Me lleva a otra oficina, me esposan, ningún maltrato, nada de eso. Me quedo mirando un monito en una jaula que alguien quiso pasar ilegalmente. Me llevan al TIC, policía judicial, donde se define si uno va preso o queda en libertad. Me toman declaración. Digo que había conocido a una persona en una feria de ropa donde tenía un puesto, que me fue prestando plata para pagar a los proveedores, que yo se la iba devolviendo de a poco hasta que llegó un momento en que no le pude pagar más. Que el tipo me vino a apretar con violencia y que si en 15 días no se la devolvía que me diera por muerta.
Amenazada y asustada es coacción, por lo que supuse que era menor la pena. Primero pensé en hacerme cargo de todo, pero se me ocurre esa historia. Por suerte, porque después me entero de que el artículo 19, que es por tráfico solamente, dice que la pena va de cuatro a doce años y se puede salir con la mitad cumplida. En cambio, en el artículo 21, que es compra y tráfico, la pena va de seis a quince y para salir hay que cumplir los dos tercios. Me preguntan el nombre del tipo que me dio la coca y le doy el nombre de Raúl, un viejo amigo mío muy buena onda que había muerto hacía muchos años. Pensaba en cuántas veces me había preguntado, al verlos por televisión, qué sentirían esos tipos que atrapados por la policía, tirados en el piso y con la cabeza cubierta con un chaleco, estaban hasta el tuétano. Ahora era yo quien estaba hasta el tuétano. Lo que más me dolía era no ver a mi hijo. Tuve que avisar a mi familia. Llamé a mi madre y me dijo que era una imbécil. Y si era una imbécil, tenía que asumir que todo lo que me estaba pasando lo había provocado yo.

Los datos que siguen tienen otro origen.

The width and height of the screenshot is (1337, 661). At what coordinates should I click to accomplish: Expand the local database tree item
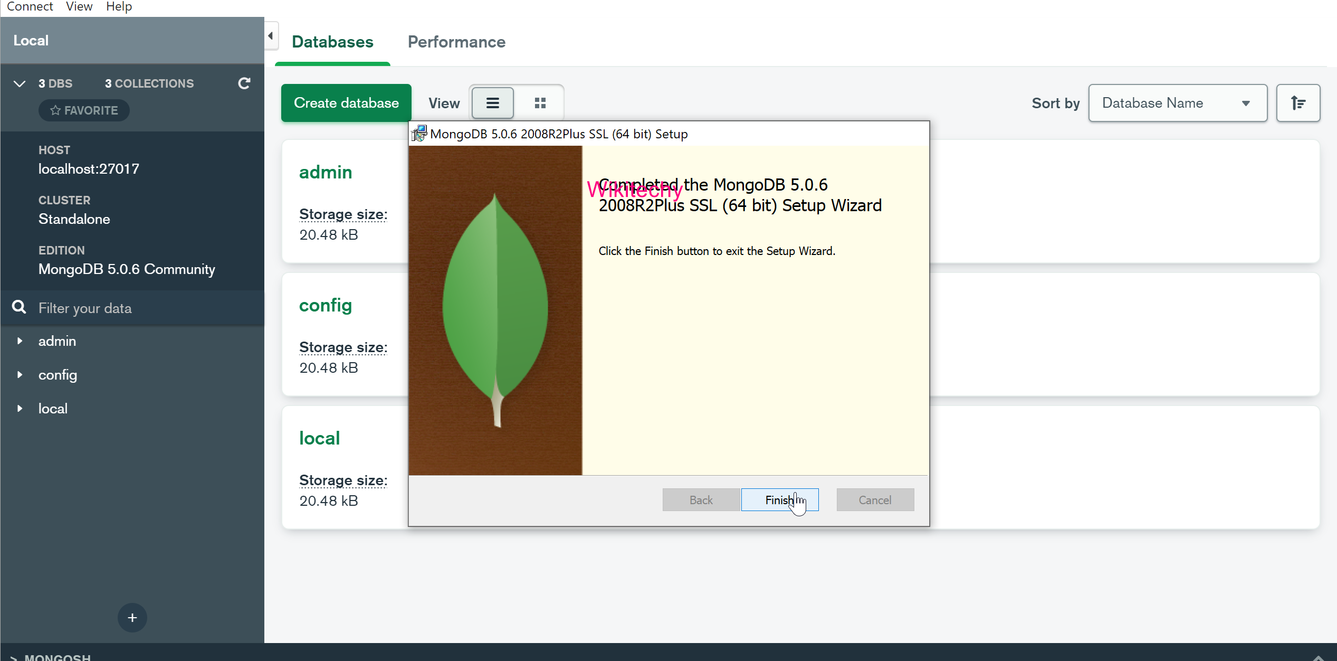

No me quedaba otra que adaptarme lo mejor posible. Estuve dos meses en el TIC. En celdas para 15 mujeres, pero convivíamos 26. Como yo soy criada en la calle desde muy adolescente, no tengo problema a la hora de comunicarme. No faltó quien me preguntara por mis zapatos, pero yo se los había entregado a la policía. Algunas llegan con la entresuela cargada y después la venden adentro. Un día, las guardias nos obligan a salir a un patio a las tres de la tarde con un calor de locos. Nos amotinamos, mandamos a llamar a la directora, empezamos a hacer todo tipo de reclamos. Al otro día salimos despachadas cada una para prisiones diferentes. A mí me toca Caxias, cárcel preventiva de mujeres en el centro de Lisboa. Allí tuve que esperar el juicio para recién pasar a la cárcel de condenadas.